Обладатели культуры (в науке) становятся «обществом», т. е. участниками равноправных взаимодействий. «Общество» здесь лишено властных или авторитетных (что здесь то же самое) измерений, как их нет в торговом «обществе» («Смирнов и компания») или в Вольном экономическом обществе[465]
. Другими словами, новая история литературы возможна только при изменившемся понимании человека и его связей («общества», «публичной сферы» и т. д.).По отношению к теории литературы или теории истории литературы это означает осознание необходимости и неизбежности другой конструкции литературы, основанной на совершенно других ценностях культуры и познания.
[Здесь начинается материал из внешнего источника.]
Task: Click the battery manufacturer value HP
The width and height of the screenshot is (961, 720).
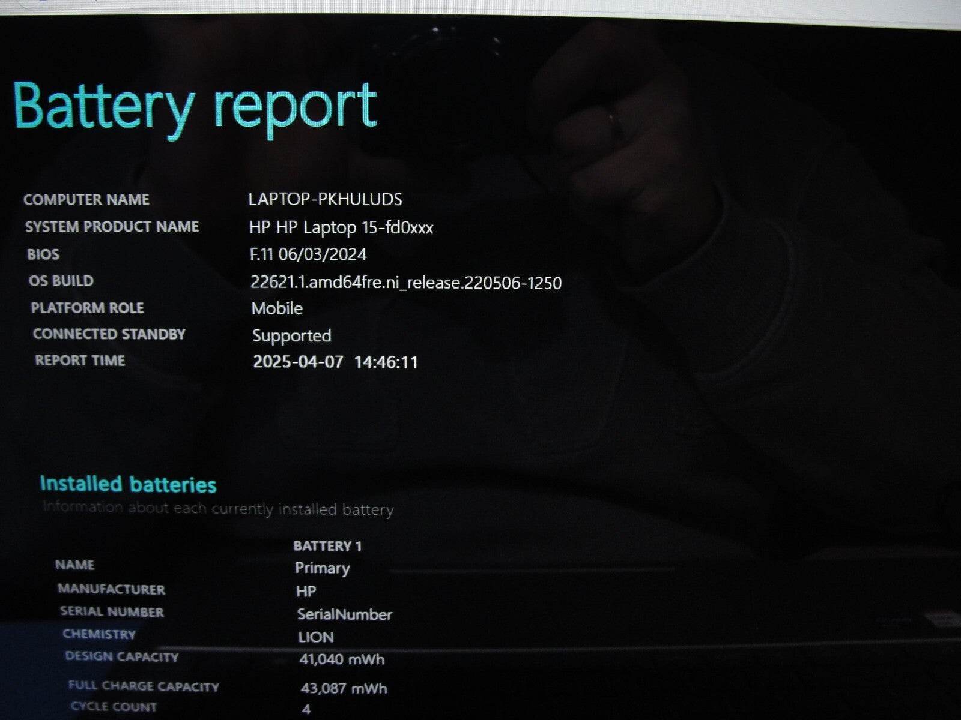Action: [306, 592]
Отсутствие представлений подобного рода и, напротив, сохранение всеми силами носителей литературной культуры идеологических и антропологических воззрений, характерных не только для советского тоталитаризма, но и для XIX в., объясняет дремучую косность российского литературоведения, равно как и крах существовавшей советской, централизованно-иерархической, классикалистской системы литературы.
Можно сказать, что традиция (смысловой образец поведения в закрытом сообществе) не расколдована, не отрефлексирована в России как культура – без идеи и принципа субъективности это невозможно. А потому традиция не может быть введена в науку ни в качестве предмета рефлексии, ни в форме рациональной техники познания, – познания самой культуры как техники, техники социального взаимодействия. Лишь названная, имитационно обозначенная «культурой», традиция в России приобретает и воспроизводит характер идеологии, единоспасающего учения. Поэтому и переведенная десять лет назад, опубликованная престижным «Новым литературным обозрением», статья Яусса не вызвала никаких откликов или дискуссий. Можно со всей определенностью сказать: его идеи и намеченные этой школой подходы никого в России не тронули, они не были «поняты» (что само по себе свидетельствует о состоянии российской мысли, если таковая еще есть). Более того, следовало бы говорить об отторжении российской филологией любой попытки теоретической саморефлексии.
Сегодня в российском литературоведении приняты (нельзя сказать – «господствуют», ибо для господства нужна хоть какая-то сила, сила инерции не в счет) два основных представления об «истории» литературы и несколько производных от них, «свободных» радикалов этих значений. Первое (условно назовем его «имплицитным») – официальное, или, что то же самое, педагогическое. Это дискретная картина исторических фрагментов литературы Нового времени и различного рода проекции на нелитературные феномены, но интерпретированные в качестве «древних литератур», «протолитератур» или «предысторий литературы» (литератур Древней Руси, Византии, средневековой Европы или античной Греции или Рима и проч.). Ее основа – заимствованная у старых немецких романтиков, а точней, подхваченная у их поздних эпигонов конструкция литературы как выражения (отражения) идеальных составляющих национального духа или какого-то иного, но столь же неопределенного социального или идеологического целого – например, Россия как православная цивилизация.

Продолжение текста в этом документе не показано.